Yes that is ridiculous and not how it works. You may have to pay child support or in rare cases alimony, but not half her vehicle no matter what she uses it for.


----------



## Linguist (Nov 24, 2012)

Sometimes it's hard to see straight, I feel my emotions are being taken advantage in exchange for money

She complains about not having money but won't work any more than 3 nights waiting/bar tending, that she doesn't want to lose any time with our DD, which I appreciate but I'm fully willing to support her schedule, she gets mad hen I buy our DD clothes because she can't, etc etc 

I feel totally emotionally back mailed


----------



## HappyKaty (Nov 20, 2012)

Linguist said:


> I feel totally emotionally back mailed


That's because you are being emotionally abused.


----------



## Linguist (Nov 24, 2012)

Am I? 

It feels like it, she doesn't want me to judge her choice to wait tables instead of using her college degree, even thoug it will impact my CS, and she wants money from me, even though she can't afford her bills but won't work more. Am I missing something? Am I being unreasonable, I say if you need money work more, but she doesn't want to or says she can't

What's reasonable?


----------



## HappyKaty (Nov 20, 2012)

She's using every opportunity she can to guilt you.

But guess what...

She's not your problem, anymore.

She made that decision FOR YOU.


----------



## Linguist (Nov 24, 2012)

I was on top of it until I allowed my feelings to ntervene today

How do I combat guilt, I was doing spectacular until I reached out and tried to improve our communication and I get told this is all my fault, so i apologize, and then its all about she doesnt have money, she can't take DD any place, she can't afford this, and Shed rather be someone's maid and broke then get back together, and She is now gay but she tells me that has nothing to do with this, etc etc

My head wants explode, maybe it was easier for me when we weren't talking and I hadn't tried to improve our standing and communication


----------



## HappyKaty (Nov 20, 2012)

Are you in counseling?


----------



## Linguist (Nov 24, 2012)

Yes, he has been great, I've healed emotionally but today I got dragged back into fear and guilt

She is sooooo good at this


----------



## HappyKaty (Nov 20, 2012)

It only gets worse, the stronger you get.

You'll notice how much more prevalent her attacks become, over time.

The key is to keep your focus on you and your daughter.

She didn't have to make the decision she did, BUT...

She did.

Who cares how little money she has?

By the way, she knows she's soooooo good at it.

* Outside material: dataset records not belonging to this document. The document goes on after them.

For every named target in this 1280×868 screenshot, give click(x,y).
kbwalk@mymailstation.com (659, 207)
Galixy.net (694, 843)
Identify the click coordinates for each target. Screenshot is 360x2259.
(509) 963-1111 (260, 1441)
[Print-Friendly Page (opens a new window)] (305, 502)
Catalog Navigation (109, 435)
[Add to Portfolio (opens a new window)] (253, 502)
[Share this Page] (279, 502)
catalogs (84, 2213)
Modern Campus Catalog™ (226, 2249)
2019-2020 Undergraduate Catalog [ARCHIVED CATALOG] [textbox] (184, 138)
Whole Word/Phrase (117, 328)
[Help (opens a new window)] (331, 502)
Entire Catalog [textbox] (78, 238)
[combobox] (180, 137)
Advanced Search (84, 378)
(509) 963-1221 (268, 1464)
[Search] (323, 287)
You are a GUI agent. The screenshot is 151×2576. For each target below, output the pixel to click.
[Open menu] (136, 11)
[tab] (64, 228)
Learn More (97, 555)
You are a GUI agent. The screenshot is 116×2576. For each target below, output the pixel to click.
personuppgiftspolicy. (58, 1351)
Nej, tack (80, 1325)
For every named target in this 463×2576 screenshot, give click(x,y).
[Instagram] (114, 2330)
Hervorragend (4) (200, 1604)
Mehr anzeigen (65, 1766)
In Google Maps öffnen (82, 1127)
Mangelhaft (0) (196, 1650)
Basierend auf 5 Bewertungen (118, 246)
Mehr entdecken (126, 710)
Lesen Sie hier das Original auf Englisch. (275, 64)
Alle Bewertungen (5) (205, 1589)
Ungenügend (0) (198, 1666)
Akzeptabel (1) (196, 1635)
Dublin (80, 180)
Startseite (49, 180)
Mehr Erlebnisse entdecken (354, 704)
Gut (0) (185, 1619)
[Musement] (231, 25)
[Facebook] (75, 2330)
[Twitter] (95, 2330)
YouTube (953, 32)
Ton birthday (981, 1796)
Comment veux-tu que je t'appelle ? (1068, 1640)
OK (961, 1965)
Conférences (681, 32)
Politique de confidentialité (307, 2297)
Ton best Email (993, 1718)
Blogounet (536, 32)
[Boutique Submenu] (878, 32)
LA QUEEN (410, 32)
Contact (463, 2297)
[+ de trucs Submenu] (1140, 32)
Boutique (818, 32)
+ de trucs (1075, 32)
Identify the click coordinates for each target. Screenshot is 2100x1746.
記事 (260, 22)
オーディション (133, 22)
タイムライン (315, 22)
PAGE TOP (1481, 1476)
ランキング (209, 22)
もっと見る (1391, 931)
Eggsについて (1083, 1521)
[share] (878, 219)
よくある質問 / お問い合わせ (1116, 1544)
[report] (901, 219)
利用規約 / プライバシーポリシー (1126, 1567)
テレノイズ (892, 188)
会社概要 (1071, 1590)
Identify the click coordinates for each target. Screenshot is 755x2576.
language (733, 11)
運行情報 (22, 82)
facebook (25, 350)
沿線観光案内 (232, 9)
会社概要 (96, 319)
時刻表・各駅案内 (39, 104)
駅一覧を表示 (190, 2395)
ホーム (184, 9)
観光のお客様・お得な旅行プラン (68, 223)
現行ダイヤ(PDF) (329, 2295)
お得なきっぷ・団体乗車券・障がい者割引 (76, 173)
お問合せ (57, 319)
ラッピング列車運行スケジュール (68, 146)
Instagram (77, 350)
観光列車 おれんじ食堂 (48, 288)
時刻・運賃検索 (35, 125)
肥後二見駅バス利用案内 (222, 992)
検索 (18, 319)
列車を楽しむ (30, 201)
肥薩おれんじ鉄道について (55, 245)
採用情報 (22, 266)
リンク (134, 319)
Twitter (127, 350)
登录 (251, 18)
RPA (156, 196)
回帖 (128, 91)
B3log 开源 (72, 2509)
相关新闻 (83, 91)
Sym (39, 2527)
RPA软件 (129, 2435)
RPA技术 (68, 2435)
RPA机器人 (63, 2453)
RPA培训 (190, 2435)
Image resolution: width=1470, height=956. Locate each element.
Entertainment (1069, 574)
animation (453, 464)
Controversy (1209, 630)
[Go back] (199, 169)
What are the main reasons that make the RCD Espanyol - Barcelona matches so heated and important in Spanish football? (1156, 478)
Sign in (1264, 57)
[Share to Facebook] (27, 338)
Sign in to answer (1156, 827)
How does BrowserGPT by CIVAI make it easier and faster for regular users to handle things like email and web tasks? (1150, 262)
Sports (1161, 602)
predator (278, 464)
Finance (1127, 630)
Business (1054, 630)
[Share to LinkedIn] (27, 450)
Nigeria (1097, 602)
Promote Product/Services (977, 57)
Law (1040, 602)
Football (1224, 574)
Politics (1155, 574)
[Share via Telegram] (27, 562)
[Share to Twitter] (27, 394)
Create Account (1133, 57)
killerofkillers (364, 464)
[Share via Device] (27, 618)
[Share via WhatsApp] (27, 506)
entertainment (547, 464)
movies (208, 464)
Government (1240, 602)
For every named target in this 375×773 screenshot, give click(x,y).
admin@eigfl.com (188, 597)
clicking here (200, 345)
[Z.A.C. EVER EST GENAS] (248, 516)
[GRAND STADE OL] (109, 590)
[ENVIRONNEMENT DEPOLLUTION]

That's why she's doing it.


----------



## Linguist (Nov 24, 2012)

HappyKaty said:


> It only gets worse, the stronger you get.
> 
> You'll notice how much more prevalent her attacks become, over time.
> 
> ...



Well said


----------



## Too Little Too Late? (Sep 2, 2012)

Linguist said:


> Well said


Do not do anything that will make you feel like crap after you do it. Been there done that but no more. Mine did the exact same thing and I caved. been kicking myself in the ass ever since. Learn from my experience.


----------



## sadshane (Dec 4, 2012)

A big no on paying half her car payment. When she decided to leave she took on the responsibilities of her own life. The whole made her bed and lay in it to thing. When my wife wanted to do our trial separation, one thing I said was no selling of major property, both of our vehicles have payments, and hers was our all wheel drive, we live in a snowy climate. So I didn't want it sold in case we can reconsile


----------



## caladan (Nov 2, 2012)

Don't touch that car payment. It's her car, not yours if she doesn't want it, let her sell it and buy a personal car for herself.

It's not your problem.


----------